Martin Slettengren at the research group Thoracic Anesthesiology and Intensive Care, Department of Molecular Medicine and Surgery, will defend his thesis “Evaluation of an automatic urinometer including use of silicone oil to decrease biofilm formation due to proteinuria, hemoglobinuria and bacterial growth” on January 14, 2021. Main Supervisor is Jan van der Linden.
What’s the main focus of your thesis?
The thesis covers different aspects of a new automatic urinometer, that uses capacitance to continuously register urine output and is connected to a standard urinary catheter.
The new automatic urinometer was compared with a manual urinometer, using a measuring cylinder as a gold standard for control measurements, both in adult patients in the Cardiothoracic Intensive Care Unit and in pediatric patients in the Pediatric Intensive Care Unit (studies 1 and 2).
Furthermore, we investigated if the incorporated silicone oil in the automatic urinometer may decrease the amount of microbial biofilm formation on the plastic surface behind which the capacitance measurement takes place (study 3) and if silicone oil may decrease biofilm by albumin and free hemoglobin in urine that is commonly seen in postoperative cardiothoracic patients (study 4).
Which are the most important results?
The automatic urinometer measured urine output significantly better (study 1) or equally (study 2) compared with the manual urinometer. Moreover, the nursing staff appreciated the automatic urinometer significantly more regarding handling and user friendliness. Also the staff saved a lot of time by using the automatic urinometer compared with the manual urinometer and importantly, the automatic urinometer always measured hourly urinary output correctly.
The silicone oil that is included in the automatic urinometer significantly decreased the amount of microbial biofilm in vitro from a number of normal uropathogenic bacteria, resistant strains, and Candida albicans. Finally, the silicone oil also decreased the amount of biofilm formed on the plastic measurement membrane from albumin and free hemoglobin.
How can this new knowledge contribute to the improvement of people’s health?
Correct measurement of patients’ diuresis is important in order to calculate the water balance and to early detect a pending kidney failure. The numerous benefits of the automatic urinometer, including improved ergonomics, the possibility to show trends/curves/prediction, time saving and measurement at the correct time should be beneficial in the intensive care unit, in the operating theater and not at least in the normal ward, where normally the nursing staff will not have enough time to measure urinary output hourly. When introducing a new measuring device clinically it is of vital importance to prove that it works and measures correctly, which we have done in this thesis.
The second part of the thesis, which evaluated the effect of silicone oil on biofilm formation, is important as silicone oil enables the automatic urinometer to function adequately for a much longer duration also in patients with ongoing urinary tract infection, albuminuria or free hemoglobinuria. In particular, albuminuria and free hemoglobinuria are commonly found in postoperative cardiothoracic patients.
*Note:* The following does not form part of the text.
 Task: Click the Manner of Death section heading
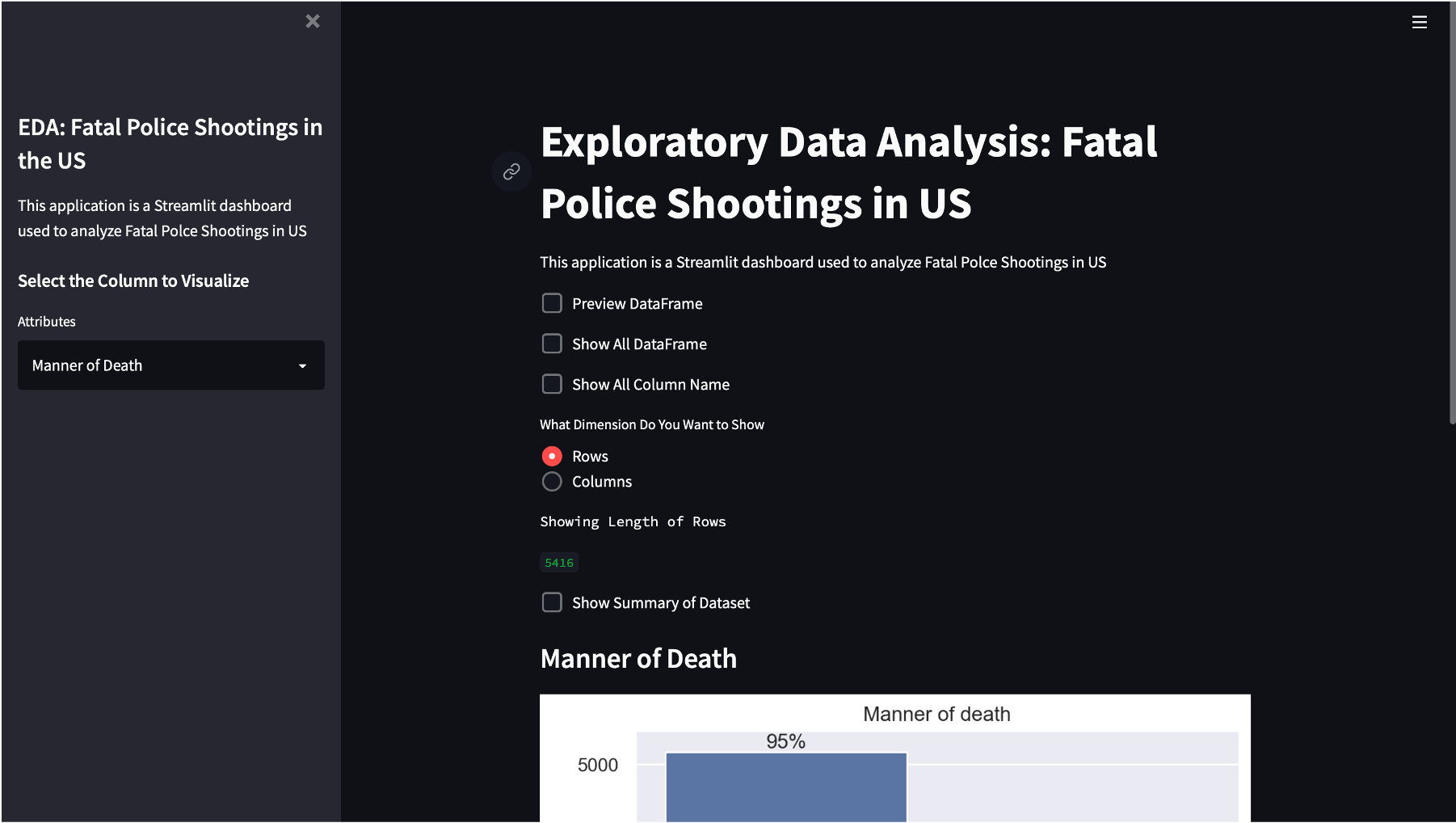tap(638, 659)
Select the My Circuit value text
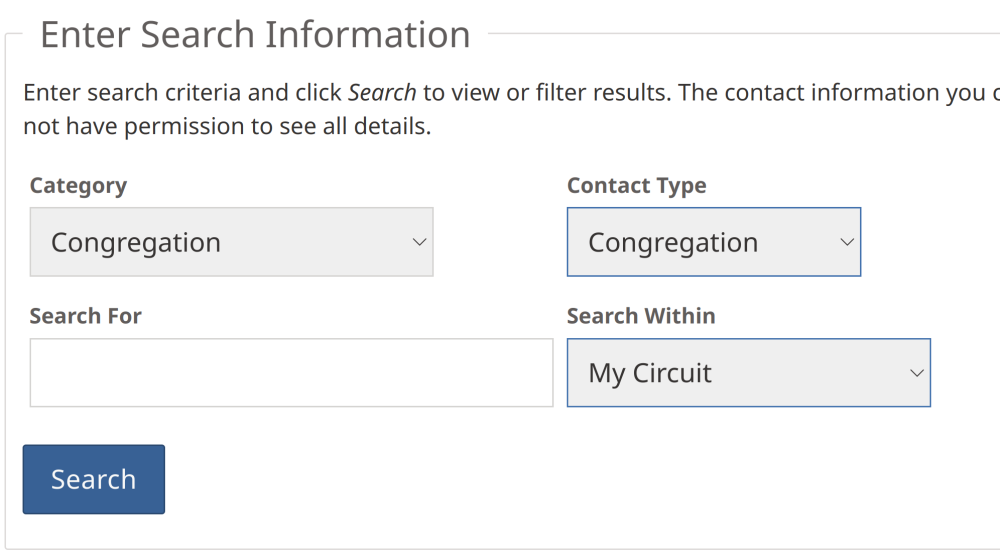This screenshot has height=550, width=1000. [650, 373]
Further studies are needed to evaluate if clinical use of the automatic urinometer may decrease the incidence of ascending urinary tract infections in patients that need to have indwelling urinary catheters .
Finally, one may speculate if detection of albuminuria or free hemoglobinuria by the urinometer may be used clinically as a very early sign of kidney injury alternatively to trigger the start of measures to prevent acute kidney injury.
What are your future ambitions?
I will continue to focus on my clinical work as a cardiothoracic anesthetist but I would also like, in parallel, to conduct clinical research for the benefit of our patients.